WHAT THIS TASK INVOLVES | Your task is to copy exactly the lines from the line containing "Where should I click to: Click" through the end of the listing below, with pictures left out.
START GIVEN INFORMATION
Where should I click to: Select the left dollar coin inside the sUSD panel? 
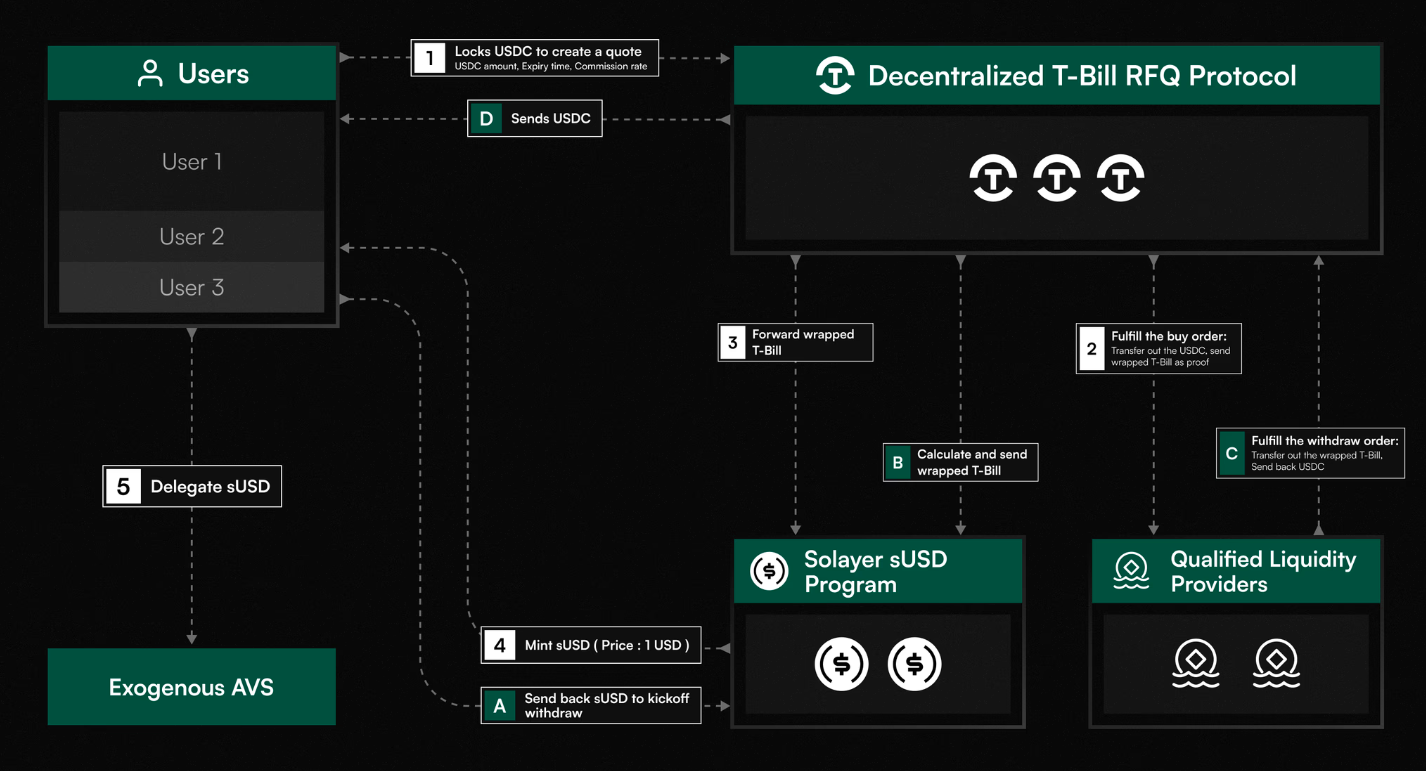coord(842,663)
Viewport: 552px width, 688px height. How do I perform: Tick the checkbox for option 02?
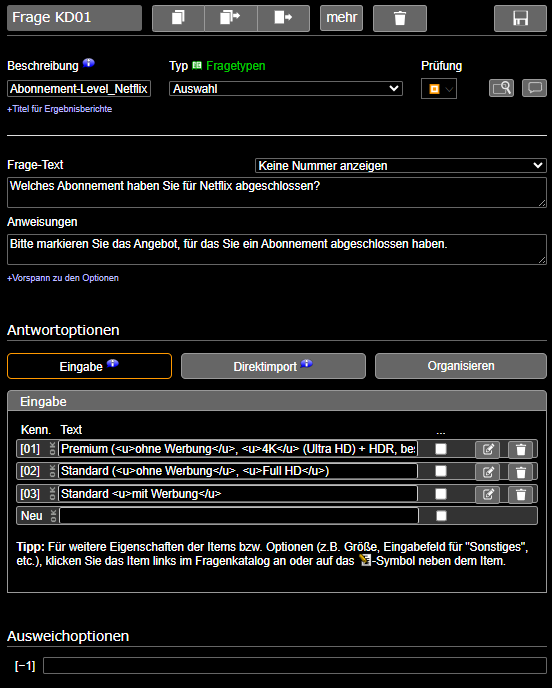click(x=441, y=471)
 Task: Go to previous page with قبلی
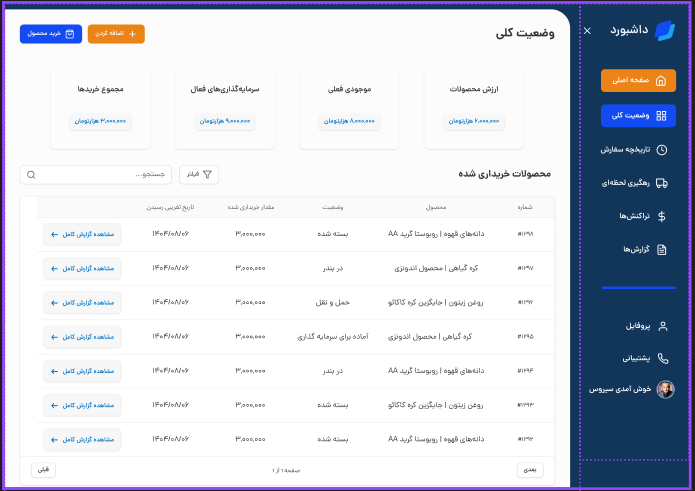click(43, 469)
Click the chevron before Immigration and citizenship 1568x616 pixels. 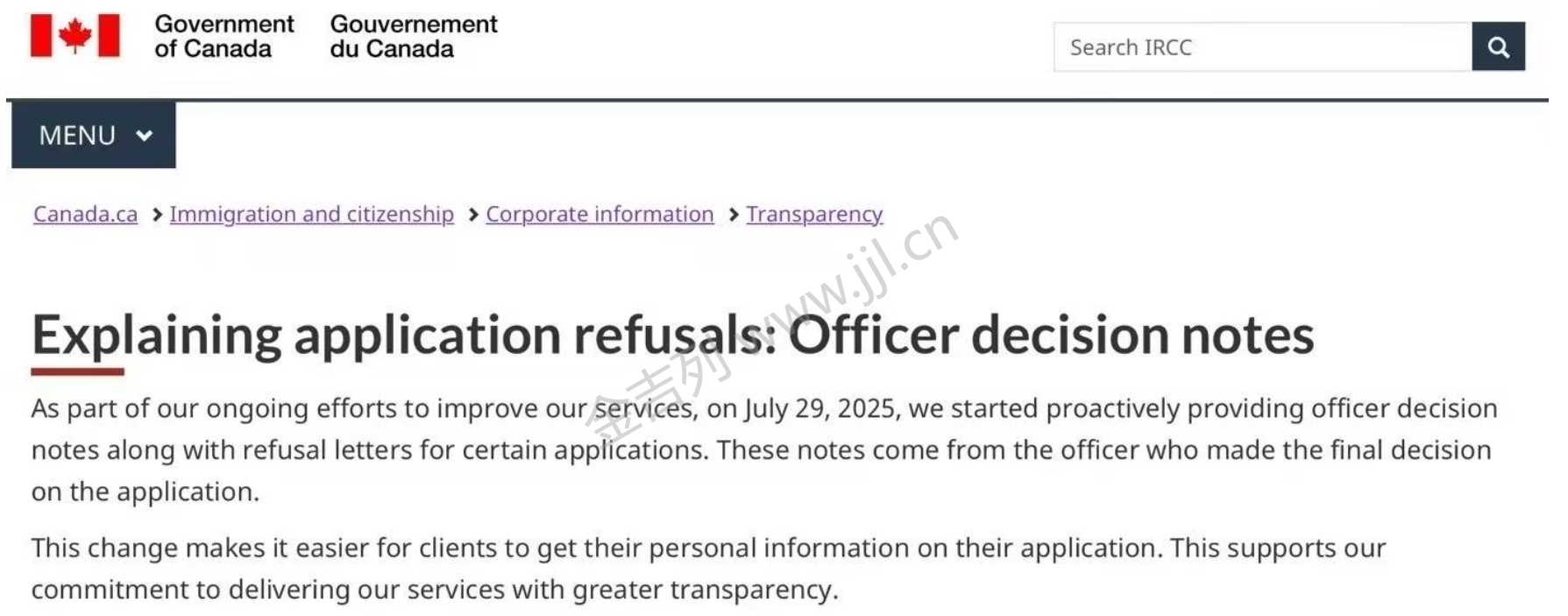157,215
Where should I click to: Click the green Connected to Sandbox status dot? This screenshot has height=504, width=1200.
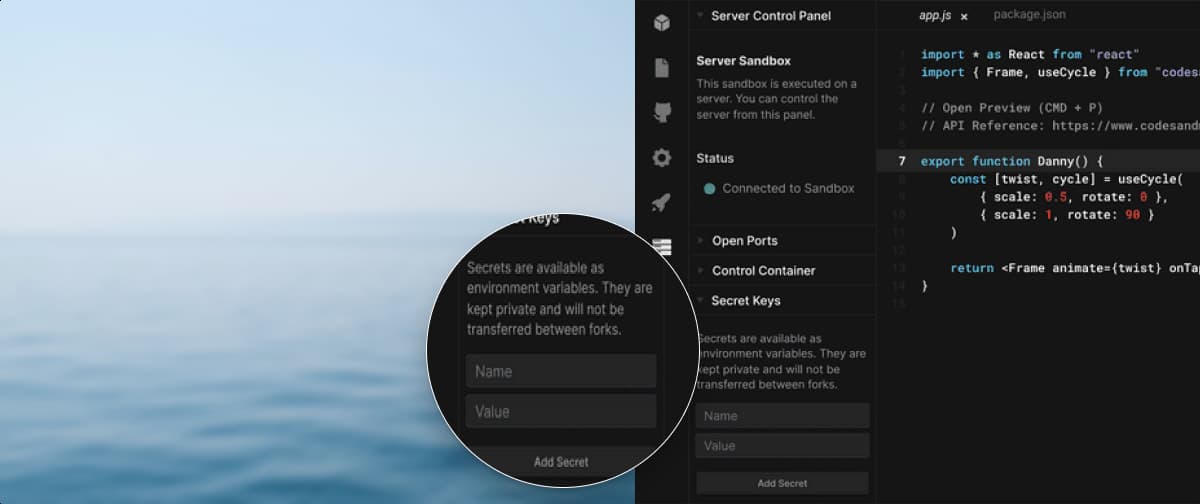coord(709,189)
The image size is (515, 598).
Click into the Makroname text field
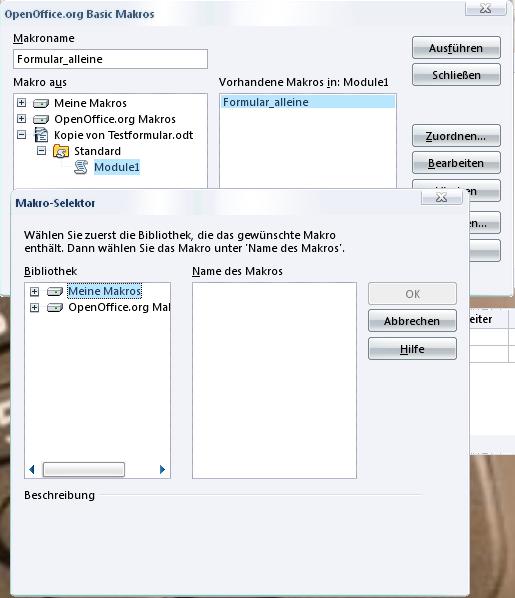click(x=110, y=59)
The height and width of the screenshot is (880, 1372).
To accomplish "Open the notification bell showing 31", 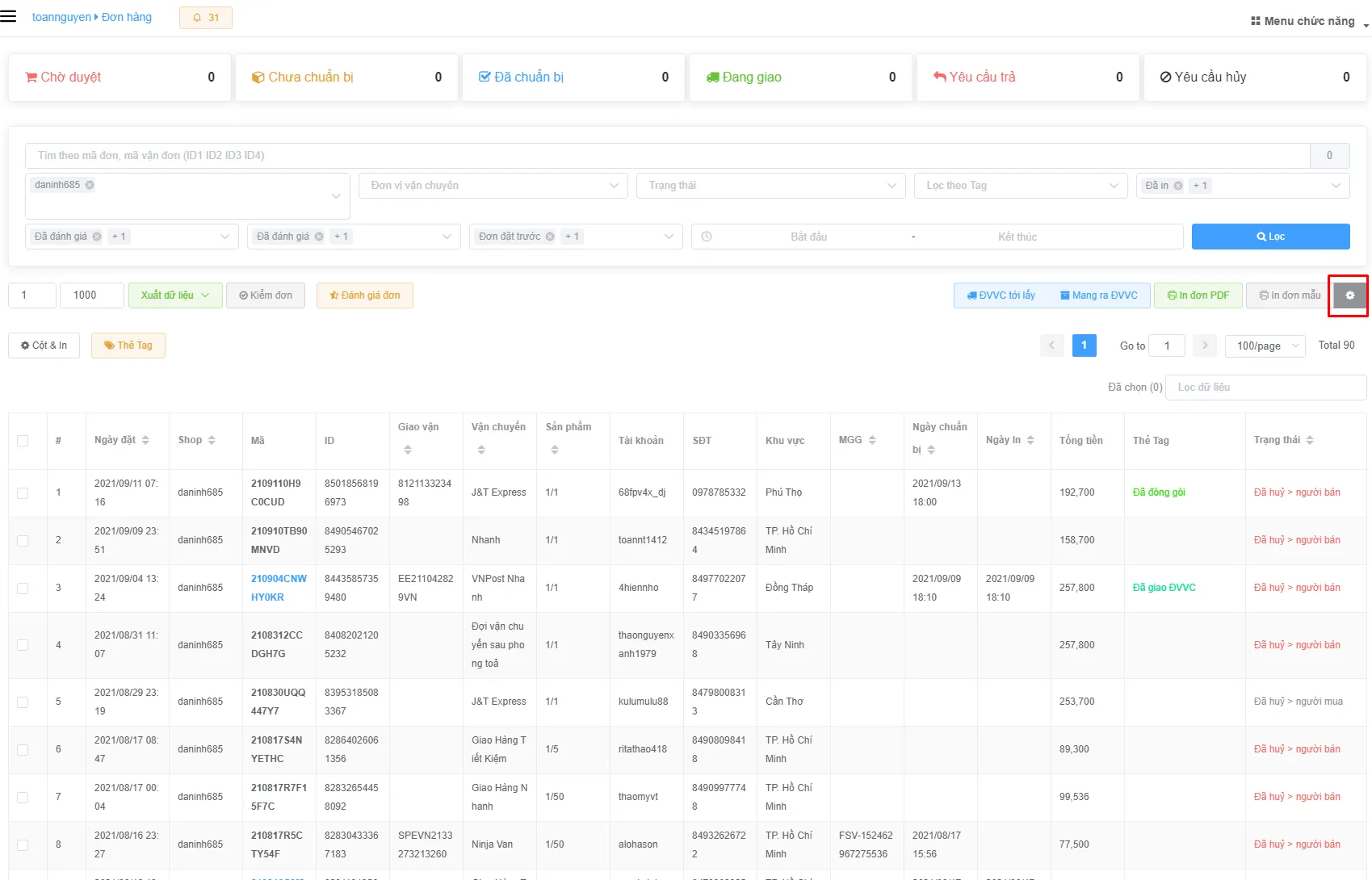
END GIVEN INFORMATION
EXPECTED ANSWER |
Where should I click to: Click the green Connected to Sandbox status dot? This screenshot has height=504, width=1200.
coord(709,189)
The image size is (515, 598).
Click into the Makroname text field
click(x=110, y=59)
The height and width of the screenshot is (880, 1372).
To accomplish "Open the notification bell showing 31", 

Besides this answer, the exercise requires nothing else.